Na jornada até a fronteira com a Hungria, tiveram um furo, à noite, numa altura em que também tinham pouco combustível nos depósitos. O medo de ficar entre fogo cruzado de russos e ucranianos esteve sempre presente.

Depois de dois dias de viagem, chegaram à fronteira com a Hungria. Quando pensavam que o pesadelo tinha terminado, eis que começou outro.

"Estávamos muito felizes por finalmente chegar à fronteira mas alguém nos disse, 'Não, vocês não podem entrar a pé, tem de ter um carro. Estávamos presos no lado de fora da fronteira, cheios de frio, já que a sensação térmica era de 20 graus negativos. Algumas pessoas estavam do lado de dentro da fronteira com carros e minivans mas a cobrar 1600 euros por pessoa. Nessa altura, estava quase a desistir", conta o médio espanhol, filho de guineense e costa-marfinense.

Amilcar Djau Codjovi e o seu grupo foram salvos pelo seu colega croata Ivan Pesic, que ligou à embaixada do seu país, que entrou em contacto com o Primeiro-ministro do país. Plenkovic falou com Kiev, que ligou para a fronteira para que deixassem entrar o grupo.

Codjovi vai juntar-se aos pais em Inglaterra, onde aguarda pela definição do seu processo. Para já, o sonho passa por jogar em Espanha e Inglaterra, onde representou o Morecambe.
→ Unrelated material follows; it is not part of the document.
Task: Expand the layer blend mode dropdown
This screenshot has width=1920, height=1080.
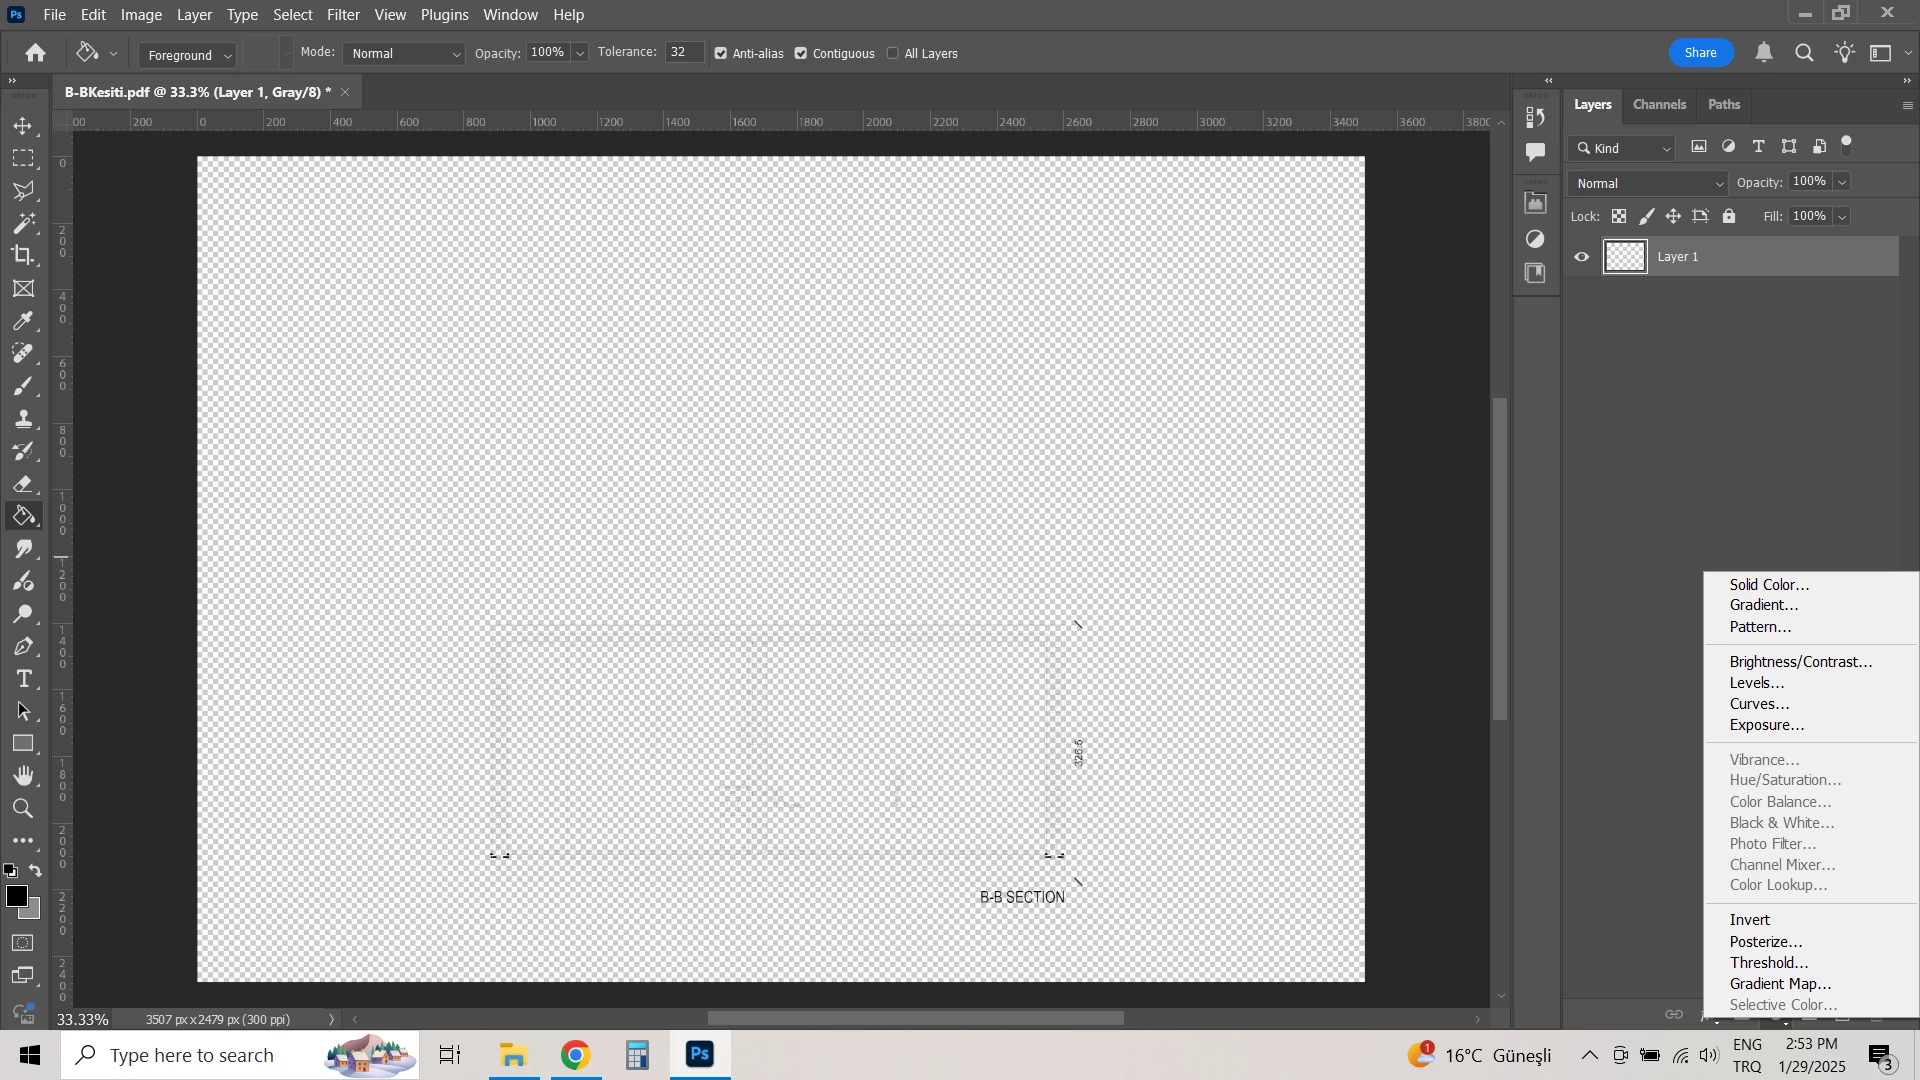Action: click(1647, 184)
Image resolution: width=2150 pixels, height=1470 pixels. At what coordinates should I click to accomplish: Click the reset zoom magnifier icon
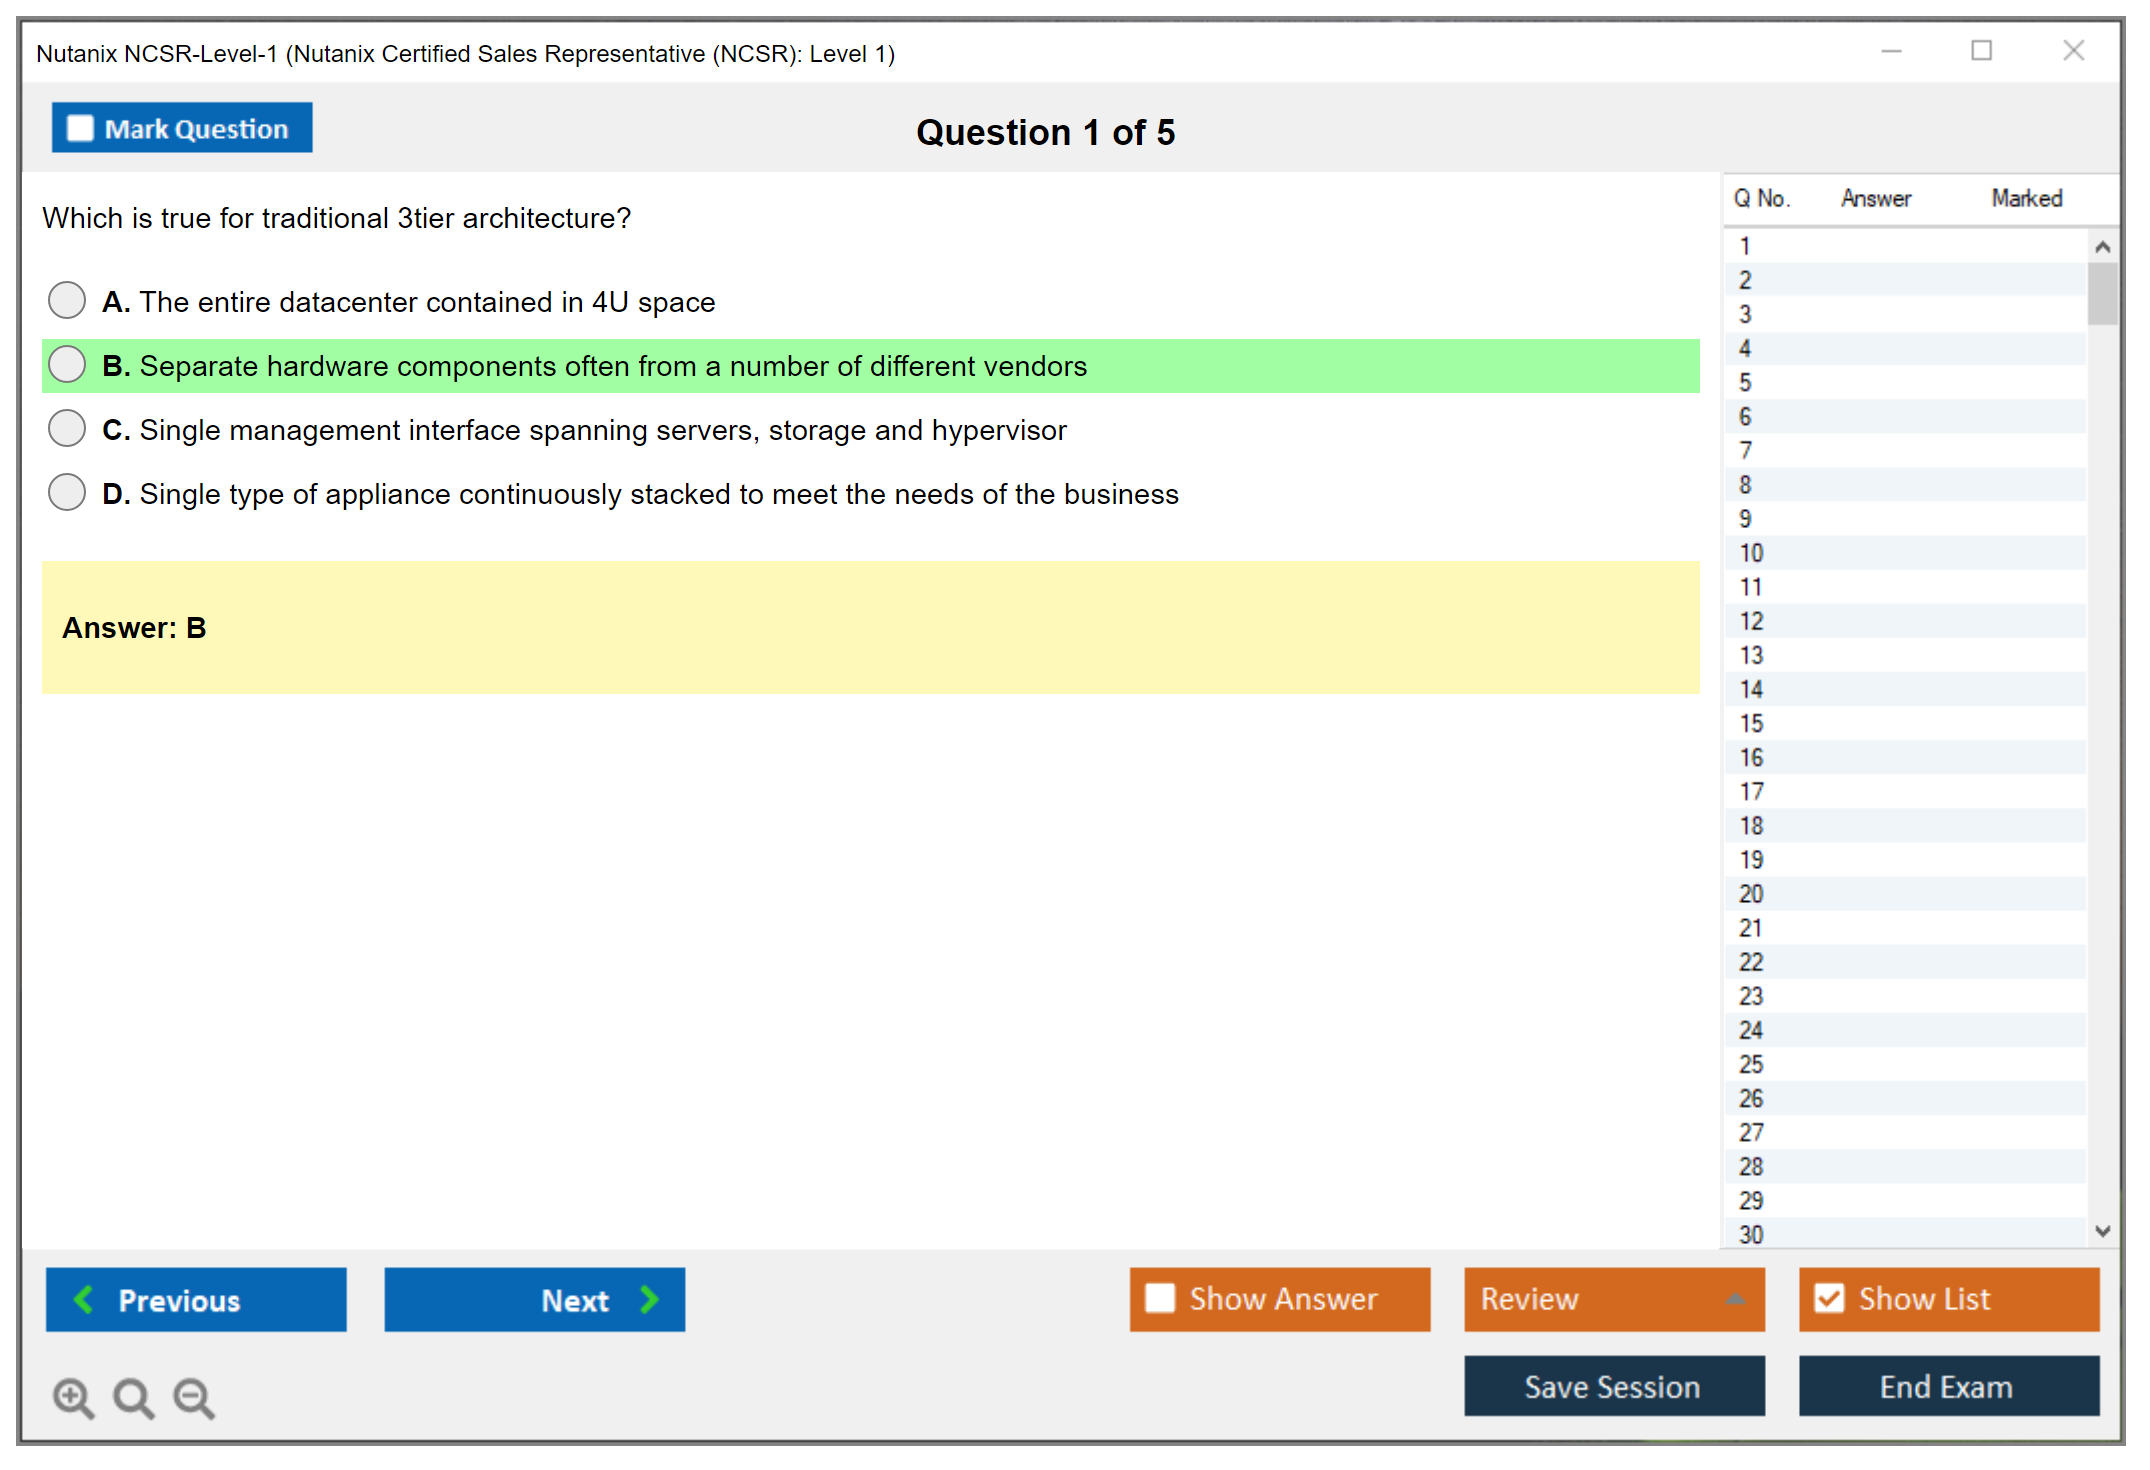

A Rússia lançou na madrugada de 24 de fevereiro uma ofensiva militar com três frentes na Ucrânia, com forças terrestres e bombardeamentos em várias cidades. As autoridades de Kiev contabilizaram, até ao momento, mais de 2.000 civis mortos, incluindo crianças, e, segundo a ONU, os ataques já provocaram mais de um milhão de refugiados na Polónia, Hungria, Moldova e Roménia, entre outros países.

O Presidente russo, Vladimir Putin, justificou a “operação militar especial” na Ucrânia com a necessidade de desmilitarizar o país vizinho, afirmando ser a única maneira de a Rússia se defender e garantindo que a ofensiva durará o tempo necessário.

O ataque foi condenado pela generalidade da comunidade internacional, e a União Europeia e os Estados Unidos, entre outros, responderam com o envio de armamento para a Ucrânia e o reforço de sanções económicas para isolar ainda mais Moscovo.